Federal Judge Gives EPA 60 Days to Set Deadline for Coal Ash Regulations

EPA proposed first-ever federal regulations in 2010, little movement since then

Contacts

Jared Saylor, Earthjustice, (202) 745-5213

A federal judge issued a memorandum today in a lawsuit challenging the Environmental Protection Agency’s failure to finalize federal coal ash regulations. The Court gave the EPA 60 days to “file a written submission with this Court setting forth a proposed deadline for its compliance with [EPA’s] obligation to review and revise if necessary its Subtitle D regulations concerning coal ash, along with its legal justification for its proposed deadline.”

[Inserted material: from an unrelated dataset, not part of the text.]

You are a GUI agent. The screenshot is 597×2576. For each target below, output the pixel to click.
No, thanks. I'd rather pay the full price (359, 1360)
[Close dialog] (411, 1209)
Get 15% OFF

Read the detailed memorandum the court issued on this lawsuit.

The court agreed with the environmental and public health groups that the EPA has a mandatory duty to review and revise if necessary its waste regulations under the Resource Conservation and Recovery Act every three years, including its solid waste regulations as they relate to coal ash disposal. The EPA is now required to provide a schedule for finalizing pending federal coal ash regulations, which were proposed in 2010 and have since languished.

Earthjustice represented Appalachian Voices (NC); Chesapeake Climate Action Network (MD); Environmental Integrity Project (D.C., PA); Kentuckians for the Commonwealth (KY); Moapa Band of Paiutes (NV); Montana Environmental Information Center (MT); Physicians for Social Responsibility (DC); Prairie Rivers Network (IL); Sierra Club (DC); Southern Alliance for Clean Energy (eight southeast states); and Western North Carolina Alliance (NC) in the lawsuit.

The groups issued the following statement:

“Coal ash has contaminated more than 200 rivers, lakes, streams and aquifers across the country. Hundreds of additional unlined and unmonitored coal ash dumpsites exist, as well as hundreds of potentially dangerous coal ash dams. The decision by this federal court to put the EPA on a schedule for finalizing federal coal ash regulations is a victory for the communities and neighborhoods living next to these toxic sites. Federal protection is long overdue. This December marks the 5th anniversary of the tragic coal ash spill in Kingston, TN, where a billion gallons of coal ash sludge destroyed 300 acres and dozens of homes. Our communities have waited long enough for protection from coal ash and we don’t want to see another Kingston disaster happen before federal protections are in place. We’re pleased to see that within the next two months, the EPA must set a deadline for finalizing these critical public health safeguards.”